TASK DETAILS: The answer must be an exact copy of the lines from the one containing "Instruction: Select the" through the last line of the records, with the pictures left out.

MATERIAL FOR THIS TASK:
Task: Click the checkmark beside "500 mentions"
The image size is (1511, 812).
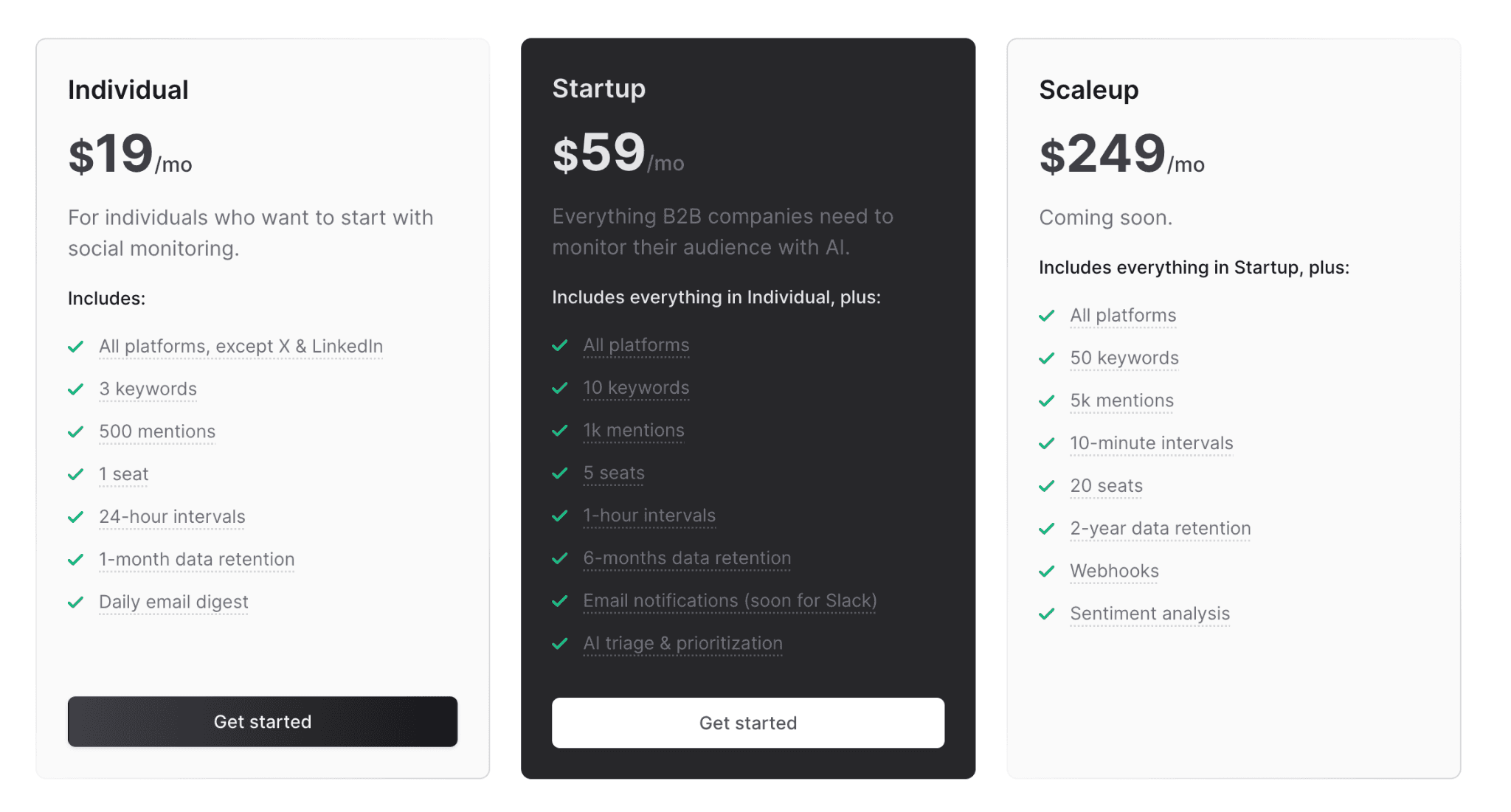Action: (x=76, y=431)
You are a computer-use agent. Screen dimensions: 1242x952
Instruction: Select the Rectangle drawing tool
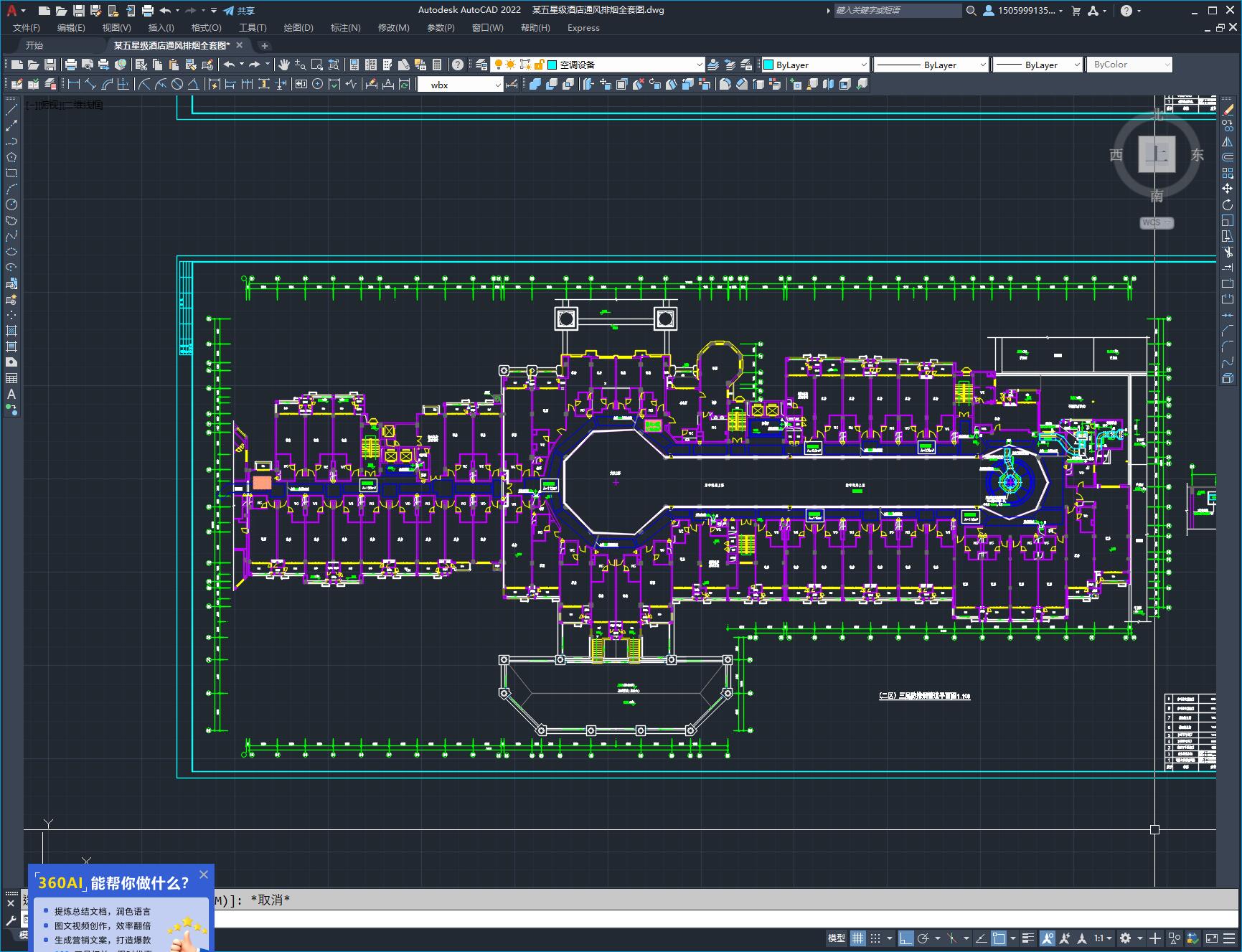pos(11,173)
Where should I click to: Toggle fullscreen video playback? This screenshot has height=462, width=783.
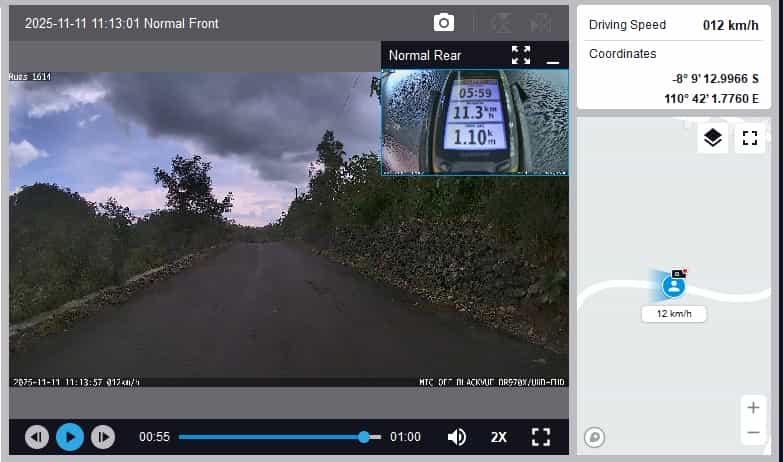click(x=541, y=437)
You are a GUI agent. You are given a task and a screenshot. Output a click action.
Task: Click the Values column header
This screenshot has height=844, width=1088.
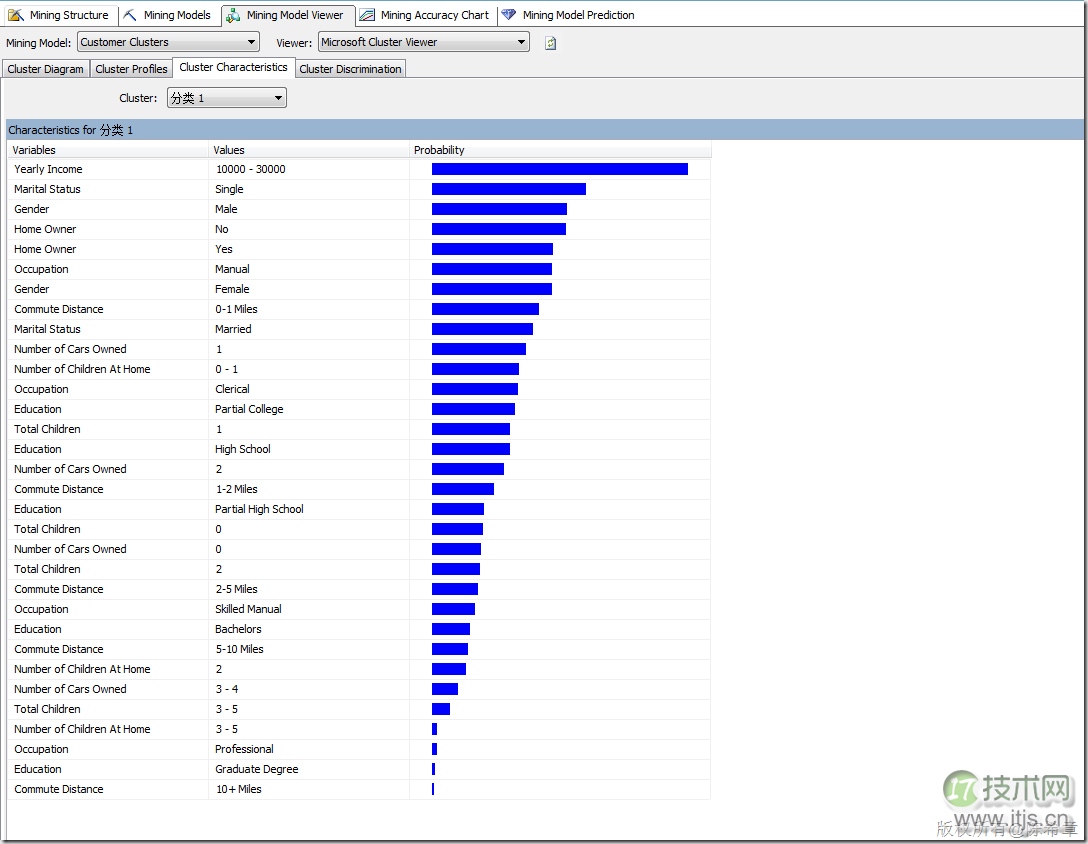tap(229, 149)
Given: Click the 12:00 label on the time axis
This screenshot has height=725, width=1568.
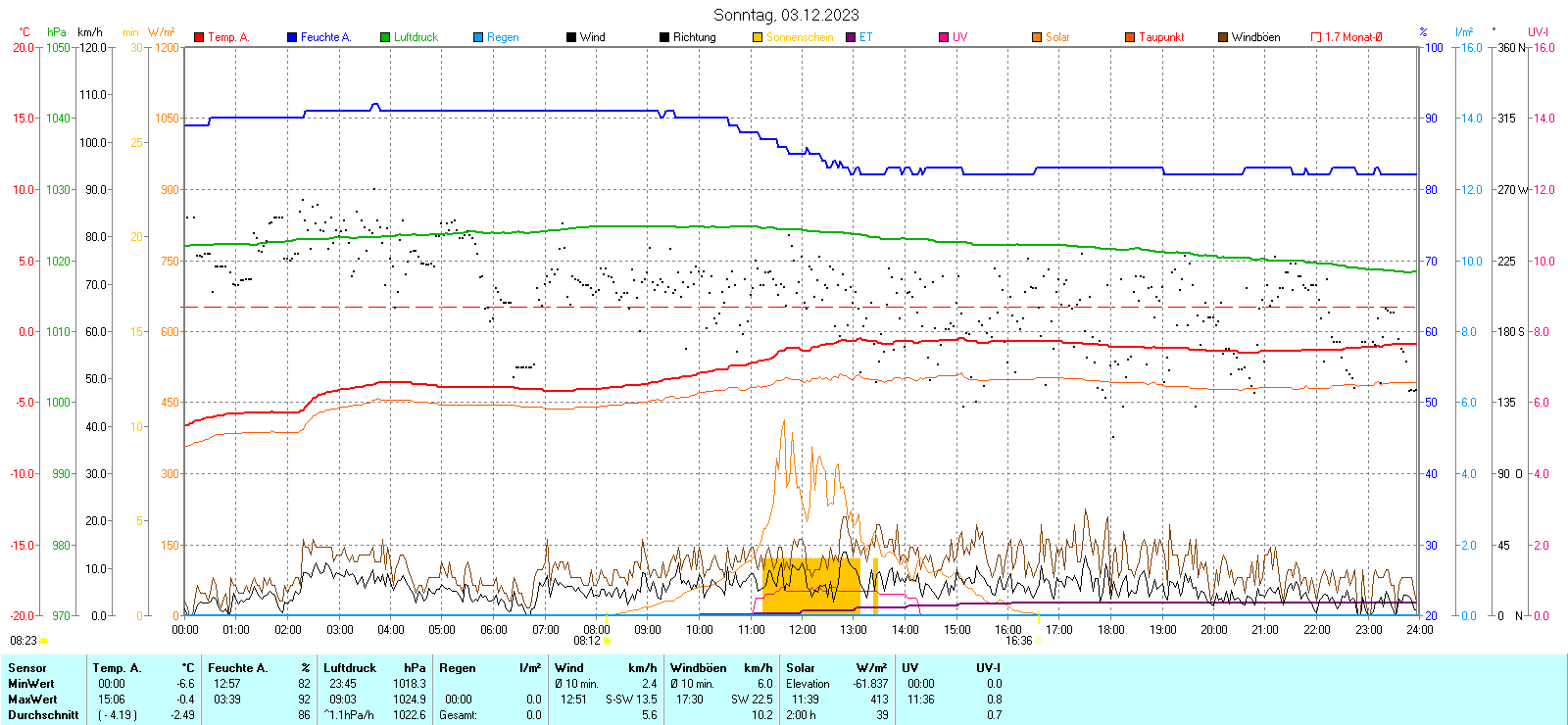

WRITTEN RESPONSE:
Instruction: Select the Rectangle drawing tool
pos(11,173)
Where should I click to: Toggle fullscreen video playback? This screenshot has height=462, width=783.
click(x=541, y=437)
You are a GUI agent. You are given a task and a screenshot. Output a click action.
Task: Click the Values column header
This screenshot has height=844, width=1088.
tap(229, 149)
Given: Click the 12:00 label on the time axis
This screenshot has height=725, width=1568.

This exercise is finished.